What you need to do: Print every line below. Match each one exactly.

------------

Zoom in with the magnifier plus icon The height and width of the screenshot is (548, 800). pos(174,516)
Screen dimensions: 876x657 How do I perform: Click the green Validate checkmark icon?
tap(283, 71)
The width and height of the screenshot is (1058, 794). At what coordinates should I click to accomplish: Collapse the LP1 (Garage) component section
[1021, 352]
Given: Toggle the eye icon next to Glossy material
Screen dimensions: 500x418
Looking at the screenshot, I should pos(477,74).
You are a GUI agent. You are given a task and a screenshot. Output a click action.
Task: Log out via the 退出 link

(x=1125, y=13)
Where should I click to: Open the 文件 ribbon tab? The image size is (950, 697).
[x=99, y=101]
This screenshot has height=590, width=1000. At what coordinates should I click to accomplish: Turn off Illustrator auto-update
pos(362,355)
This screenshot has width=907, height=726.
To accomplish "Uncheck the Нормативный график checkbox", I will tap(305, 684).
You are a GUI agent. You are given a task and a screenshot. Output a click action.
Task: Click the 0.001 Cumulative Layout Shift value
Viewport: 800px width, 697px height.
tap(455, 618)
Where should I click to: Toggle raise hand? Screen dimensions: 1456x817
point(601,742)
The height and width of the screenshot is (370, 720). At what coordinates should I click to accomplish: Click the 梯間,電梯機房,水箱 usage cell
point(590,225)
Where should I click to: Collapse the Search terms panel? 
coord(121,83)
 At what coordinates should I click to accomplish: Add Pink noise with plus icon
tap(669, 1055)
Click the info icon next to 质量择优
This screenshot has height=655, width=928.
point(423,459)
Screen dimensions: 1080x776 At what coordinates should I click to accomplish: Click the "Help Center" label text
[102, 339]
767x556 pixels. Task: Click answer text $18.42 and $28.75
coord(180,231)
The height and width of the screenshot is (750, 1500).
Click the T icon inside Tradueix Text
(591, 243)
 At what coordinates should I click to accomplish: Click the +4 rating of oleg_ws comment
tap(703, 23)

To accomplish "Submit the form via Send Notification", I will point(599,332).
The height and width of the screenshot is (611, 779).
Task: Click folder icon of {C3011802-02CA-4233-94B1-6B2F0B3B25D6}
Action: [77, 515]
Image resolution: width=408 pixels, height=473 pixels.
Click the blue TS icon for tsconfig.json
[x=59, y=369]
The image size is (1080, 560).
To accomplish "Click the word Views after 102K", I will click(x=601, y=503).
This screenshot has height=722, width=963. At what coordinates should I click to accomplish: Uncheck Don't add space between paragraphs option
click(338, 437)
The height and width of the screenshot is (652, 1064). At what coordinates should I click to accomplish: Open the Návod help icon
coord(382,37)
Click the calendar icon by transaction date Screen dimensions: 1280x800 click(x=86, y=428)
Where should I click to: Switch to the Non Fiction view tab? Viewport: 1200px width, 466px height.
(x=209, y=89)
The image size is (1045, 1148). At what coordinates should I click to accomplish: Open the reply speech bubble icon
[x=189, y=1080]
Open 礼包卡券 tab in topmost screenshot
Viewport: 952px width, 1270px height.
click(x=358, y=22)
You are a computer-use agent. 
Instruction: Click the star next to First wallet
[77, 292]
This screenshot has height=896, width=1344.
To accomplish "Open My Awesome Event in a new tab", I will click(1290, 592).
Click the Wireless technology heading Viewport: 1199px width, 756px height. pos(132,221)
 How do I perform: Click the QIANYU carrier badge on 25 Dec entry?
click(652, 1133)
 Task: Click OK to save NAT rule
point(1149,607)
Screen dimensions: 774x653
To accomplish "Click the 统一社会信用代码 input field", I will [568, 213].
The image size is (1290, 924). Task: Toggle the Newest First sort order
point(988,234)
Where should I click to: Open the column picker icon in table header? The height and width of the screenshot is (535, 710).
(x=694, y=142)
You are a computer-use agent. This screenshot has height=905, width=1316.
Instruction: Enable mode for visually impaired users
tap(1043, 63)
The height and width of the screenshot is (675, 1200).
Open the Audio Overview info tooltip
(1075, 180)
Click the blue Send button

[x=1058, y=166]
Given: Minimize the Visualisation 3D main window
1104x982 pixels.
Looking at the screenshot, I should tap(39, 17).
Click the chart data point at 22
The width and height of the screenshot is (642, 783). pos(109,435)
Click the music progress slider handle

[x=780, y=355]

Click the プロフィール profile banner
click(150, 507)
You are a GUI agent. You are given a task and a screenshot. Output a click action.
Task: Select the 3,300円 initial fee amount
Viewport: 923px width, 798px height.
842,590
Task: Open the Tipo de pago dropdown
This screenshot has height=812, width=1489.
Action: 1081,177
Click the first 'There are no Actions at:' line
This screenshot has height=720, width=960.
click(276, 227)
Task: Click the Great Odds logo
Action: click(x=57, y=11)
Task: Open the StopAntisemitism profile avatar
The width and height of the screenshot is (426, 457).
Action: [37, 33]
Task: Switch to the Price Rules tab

------------

Exercise response:
Zoom in with the magnifier plus icon The height and width of the screenshot is (548, 800). pos(174,516)
Screen dimensions: 876x657 How do I perform: Click the green Validate checkmark icon?
tap(283, 71)
The width and height of the screenshot is (1058, 794). At what coordinates should I click to accomplish: Collapse the LP1 (Garage) component section
[1021, 352]
Given: Toggle the eye icon next to Glossy material
Screen dimensions: 500x418
Looking at the screenshot, I should pos(477,74).
You are a GUI agent. You are given a task and a screenshot. Output a click action.
Task: Log out via the 退出 link

(x=1125, y=13)
Where should I click to: Open the 文件 ribbon tab? The image size is (950, 697).
[x=99, y=101]
This screenshot has height=590, width=1000. At what coordinates should I click to accomplish: Turn off Illustrator auto-update
pos(362,355)
This screenshot has width=907, height=726.
To accomplish "Uncheck the Нормативный график checkbox", I will tap(305, 684).
You are a GUI agent. You are given a task and a screenshot. Output a click action.
Task: Click the 0.001 Cumulative Layout Shift value
Viewport: 800px width, 697px height.
tap(455, 618)
Where should I click to: Toggle raise hand? Screen dimensions: 1456x817
point(601,742)
The height and width of the screenshot is (370, 720). At what coordinates should I click to accomplish: Click the 梯間,電梯機房,水箱 usage cell
point(590,225)
Where should I click to: Collapse the Search terms panel? 
coord(121,83)
 At what coordinates should I click to accomplish: Add Pink noise with plus icon
tap(669, 1055)
Click the info icon next to 质量择优
This screenshot has height=655, width=928.
point(423,459)
Screen dimensions: 1080x776 At what coordinates should I click to accomplish: Click the "Help Center" label text
[102, 339]
767x556 pixels. Task: Click answer text $18.42 and $28.75
coord(180,231)
The height and width of the screenshot is (750, 1500).
Click the T icon inside Tradueix Text
(591, 243)
 At what coordinates should I click to accomplish: Click the +4 rating of oleg_ws comment
tap(703, 23)

To accomplish "Submit the form via Send Notification", I will point(599,332).
The height and width of the screenshot is (611, 779).
Task: Click folder icon of {C3011802-02CA-4233-94B1-6B2F0B3B25D6}
Action: [77, 515]
Image resolution: width=408 pixels, height=473 pixels.
Click the blue TS icon for tsconfig.json
[x=59, y=369]
The image size is (1080, 560).
To accomplish "Click the word Views after 102K", I will click(x=601, y=503).
This screenshot has height=722, width=963. At what coordinates should I click to accomplish: Uncheck Don't add space between paragraphs option
click(338, 437)
The height and width of the screenshot is (652, 1064). At what coordinates should I click to accomplish: Open the Návod help icon
coord(382,37)
Click the calendar icon by transaction date Screen dimensions: 1280x800 click(x=86, y=428)
Where should I click to: Switch to the Non Fiction view tab? Viewport: 1200px width, 466px height.
(x=209, y=89)
The image size is (1045, 1148). At what coordinates should I click to accomplish: Open the reply speech bubble icon
[x=189, y=1080]
Open 礼包卡券 tab in topmost screenshot
Viewport: 952px width, 1270px height.
click(x=358, y=22)
You are a computer-use agent. 
Instruction: Click the star next to First wallet
[77, 292]
This screenshot has height=896, width=1344.
To accomplish "Open My Awesome Event in a new tab", I will click(1290, 592).
Click the Wireless technology heading Viewport: 1199px width, 756px height. pos(132,221)
 How do I perform: Click the QIANYU carrier badge on 25 Dec entry?
click(652, 1133)
 Task: Click OK to save NAT rule
point(1149,607)
Screen dimensions: 774x653
To accomplish "Click the 统一社会信用代码 input field", I will [568, 213].
The image size is (1290, 924). Task: Toggle the Newest First sort order
point(988,234)
Where should I click to: Open the column picker icon in table header? The height and width of the screenshot is (535, 710).
(x=694, y=142)
You are a computer-use agent. This screenshot has height=905, width=1316.
Instruction: Enable mode for visually impaired users
tap(1043, 63)
The height and width of the screenshot is (675, 1200).
Open the Audio Overview info tooltip
(1075, 180)
Click the blue Send button

[x=1058, y=166]
Given: Minimize the Visualisation 3D main window
1104x982 pixels.
Looking at the screenshot, I should tap(39, 17).
Click the chart data point at 22
The width and height of the screenshot is (642, 783). pos(109,435)
Click the music progress slider handle

[x=780, y=355]

Click the プロフィール profile banner
click(150, 507)
You are a GUI agent. You are given a task and a screenshot. Output a click action.
Task: Select the 3,300円 initial fee amount
Viewport: 923px width, 798px height.
842,590
Task: Open the Tipo de pago dropdown
This screenshot has height=812, width=1489.
Action: 1081,177
Click the first 'There are no Actions at:' line
This screenshot has height=720, width=960.
click(276, 227)
Task: Click the Great Odds logo
Action: click(x=57, y=11)
Task: Open the StopAntisemitism profile avatar
The width and height of the screenshot is (426, 457).
Action: [37, 33]
Task: Switch to the Price Rules tab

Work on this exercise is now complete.